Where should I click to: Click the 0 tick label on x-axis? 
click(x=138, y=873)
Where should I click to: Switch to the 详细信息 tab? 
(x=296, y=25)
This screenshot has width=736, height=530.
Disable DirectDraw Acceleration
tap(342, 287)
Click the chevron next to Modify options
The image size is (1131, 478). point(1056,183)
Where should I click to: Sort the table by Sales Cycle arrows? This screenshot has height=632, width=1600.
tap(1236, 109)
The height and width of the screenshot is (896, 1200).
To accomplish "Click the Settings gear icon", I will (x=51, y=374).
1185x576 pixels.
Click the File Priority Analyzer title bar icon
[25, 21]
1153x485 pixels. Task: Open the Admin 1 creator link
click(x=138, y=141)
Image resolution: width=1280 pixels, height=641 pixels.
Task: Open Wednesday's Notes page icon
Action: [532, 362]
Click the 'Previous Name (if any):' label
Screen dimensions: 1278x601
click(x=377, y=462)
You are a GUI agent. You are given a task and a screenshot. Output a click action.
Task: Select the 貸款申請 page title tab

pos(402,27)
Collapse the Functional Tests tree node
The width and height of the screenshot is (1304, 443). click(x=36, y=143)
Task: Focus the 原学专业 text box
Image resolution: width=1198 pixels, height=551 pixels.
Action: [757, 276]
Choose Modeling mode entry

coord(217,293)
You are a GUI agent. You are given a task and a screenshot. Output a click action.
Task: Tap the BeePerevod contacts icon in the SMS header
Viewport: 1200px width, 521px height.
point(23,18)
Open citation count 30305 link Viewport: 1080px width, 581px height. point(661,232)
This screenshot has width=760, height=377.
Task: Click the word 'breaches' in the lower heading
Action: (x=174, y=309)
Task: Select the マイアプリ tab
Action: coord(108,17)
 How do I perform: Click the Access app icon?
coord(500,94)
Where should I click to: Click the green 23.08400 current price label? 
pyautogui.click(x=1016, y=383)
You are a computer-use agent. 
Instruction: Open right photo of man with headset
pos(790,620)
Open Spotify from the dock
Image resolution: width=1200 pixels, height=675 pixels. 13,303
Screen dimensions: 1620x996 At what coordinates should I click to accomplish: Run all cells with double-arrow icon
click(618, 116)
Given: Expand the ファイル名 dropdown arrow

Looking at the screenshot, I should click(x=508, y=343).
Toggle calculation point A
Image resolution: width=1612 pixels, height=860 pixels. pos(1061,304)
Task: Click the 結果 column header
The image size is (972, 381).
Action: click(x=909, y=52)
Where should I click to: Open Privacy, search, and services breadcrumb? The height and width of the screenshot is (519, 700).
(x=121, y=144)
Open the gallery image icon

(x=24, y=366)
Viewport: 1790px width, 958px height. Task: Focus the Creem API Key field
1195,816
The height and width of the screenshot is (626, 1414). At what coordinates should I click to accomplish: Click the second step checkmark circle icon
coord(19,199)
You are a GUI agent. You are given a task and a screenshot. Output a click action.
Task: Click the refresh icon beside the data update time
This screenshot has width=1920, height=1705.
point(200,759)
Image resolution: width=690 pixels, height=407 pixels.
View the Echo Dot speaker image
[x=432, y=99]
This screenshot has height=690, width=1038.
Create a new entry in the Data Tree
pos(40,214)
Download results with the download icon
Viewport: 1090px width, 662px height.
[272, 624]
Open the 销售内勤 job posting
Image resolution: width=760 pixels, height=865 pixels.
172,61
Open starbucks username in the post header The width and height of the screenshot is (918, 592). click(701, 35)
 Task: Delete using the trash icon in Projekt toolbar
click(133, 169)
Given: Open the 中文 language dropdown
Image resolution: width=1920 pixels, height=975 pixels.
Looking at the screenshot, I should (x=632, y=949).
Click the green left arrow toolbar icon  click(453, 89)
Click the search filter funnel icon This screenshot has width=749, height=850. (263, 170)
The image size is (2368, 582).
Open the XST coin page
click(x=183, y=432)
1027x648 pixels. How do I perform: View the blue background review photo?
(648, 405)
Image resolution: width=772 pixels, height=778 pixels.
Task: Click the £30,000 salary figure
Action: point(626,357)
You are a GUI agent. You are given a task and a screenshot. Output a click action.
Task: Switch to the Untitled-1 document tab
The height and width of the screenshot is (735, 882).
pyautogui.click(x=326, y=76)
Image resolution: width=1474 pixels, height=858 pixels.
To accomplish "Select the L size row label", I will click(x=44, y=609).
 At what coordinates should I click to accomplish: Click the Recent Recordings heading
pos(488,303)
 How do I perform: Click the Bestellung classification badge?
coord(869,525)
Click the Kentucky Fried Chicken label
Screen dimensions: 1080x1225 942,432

> WORK TO COMPLETE:
Please reproduce the records exactly, without leaving any out.

> RESULT OF THE TASK:
Where should I click to: Click the 0 tick label on x-axis? 
click(x=138, y=873)
Where should I click to: Switch to the 详细信息 tab? 
(x=296, y=25)
This screenshot has width=736, height=530.
Disable DirectDraw Acceleration
tap(342, 287)
Click the chevron next to Modify options
The image size is (1131, 478). point(1056,183)
Where should I click to: Sort the table by Sales Cycle arrows? This screenshot has height=632, width=1600.
tap(1236, 109)
The height and width of the screenshot is (896, 1200).
To accomplish "Click the Settings gear icon", I will (x=51, y=374).
1185x576 pixels.
Click the File Priority Analyzer title bar icon
[25, 21]
1153x485 pixels. Task: Open the Admin 1 creator link
click(x=138, y=141)
Image resolution: width=1280 pixels, height=641 pixels.
Task: Open Wednesday's Notes page icon
Action: [532, 362]
Click the 'Previous Name (if any):' label
Screen dimensions: 1278x601
click(x=377, y=462)
You are a GUI agent. You are given a task and a screenshot. Output a click action.
Task: Select the 貸款申請 page title tab

pos(402,27)
Collapse the Functional Tests tree node
The width and height of the screenshot is (1304, 443). click(x=36, y=143)
Task: Focus the 原学专业 text box
Image resolution: width=1198 pixels, height=551 pixels.
Action: [757, 276]
Choose Modeling mode entry

coord(217,293)
You are a GUI agent. You are given a task and a screenshot. Output a click action.
Task: Tap the BeePerevod contacts icon in the SMS header
Viewport: 1200px width, 521px height.
point(23,18)
Open citation count 30305 link Viewport: 1080px width, 581px height. point(661,232)
This screenshot has width=760, height=377.
Task: Click the word 'breaches' in the lower heading
Action: (x=174, y=309)
Task: Select the マイアプリ tab
Action: coord(108,17)
 How do I perform: Click the Access app icon?
coord(500,94)
Where should I click to: Click the green 23.08400 current price label? 
pyautogui.click(x=1016, y=383)
You are a computer-use agent. 
Instruction: Open right photo of man with headset
pos(790,620)
Open Spotify from the dock
Image resolution: width=1200 pixels, height=675 pixels. 13,303
Screen dimensions: 1620x996 At what coordinates should I click to accomplish: Run all cells with double-arrow icon
click(618, 116)
Given: Expand the ファイル名 dropdown arrow

Looking at the screenshot, I should click(x=508, y=343).
Toggle calculation point A
Image resolution: width=1612 pixels, height=860 pixels. pos(1061,304)
Task: Click the 結果 column header
The image size is (972, 381).
Action: click(x=909, y=52)
Where should I click to: Open Privacy, search, and services breadcrumb? The height and width of the screenshot is (519, 700).
(x=121, y=144)
Open the gallery image icon

(x=24, y=366)
Viewport: 1790px width, 958px height. Task: Focus the Creem API Key field
1195,816
The height and width of the screenshot is (626, 1414). At what coordinates should I click to accomplish: Click the second step checkmark circle icon
coord(19,199)
You are a GUI agent. You are given a task and a screenshot. Output a click action.
Task: Click the refresh icon beside the data update time
This screenshot has width=1920, height=1705.
point(200,759)
Image resolution: width=690 pixels, height=407 pixels.
View the Echo Dot speaker image
[x=432, y=99]
This screenshot has height=690, width=1038.
Create a new entry in the Data Tree
pos(40,214)
Download results with the download icon
Viewport: 1090px width, 662px height.
[272, 624]
Open the 销售内勤 job posting
Image resolution: width=760 pixels, height=865 pixels.
172,61
Open starbucks username in the post header The width and height of the screenshot is (918, 592). click(701, 35)
 Task: Delete using the trash icon in Projekt toolbar
click(133, 169)
Given: Open the 中文 language dropdown
Image resolution: width=1920 pixels, height=975 pixels.
Looking at the screenshot, I should (x=632, y=949).
Click the green left arrow toolbar icon  click(453, 89)
Click the search filter funnel icon This screenshot has width=749, height=850. (263, 170)
The image size is (2368, 582).
Open the XST coin page
click(x=183, y=432)
1027x648 pixels. How do I perform: View the blue background review photo?
(648, 405)
Image resolution: width=772 pixels, height=778 pixels.
Task: Click the £30,000 salary figure
Action: point(626,357)
You are a GUI agent. You are given a task and a screenshot. Output a click action.
Task: Switch to the Untitled-1 document tab
The height and width of the screenshot is (735, 882).
pyautogui.click(x=326, y=76)
Image resolution: width=1474 pixels, height=858 pixels.
To accomplish "Select the L size row label", I will click(x=44, y=609).
 At what coordinates should I click to accomplish: Click the Recent Recordings heading
pos(488,303)
 How do I perform: Click the Bestellung classification badge?
coord(869,525)
Click the Kentucky Fried Chicken label
Screen dimensions: 1080x1225 942,432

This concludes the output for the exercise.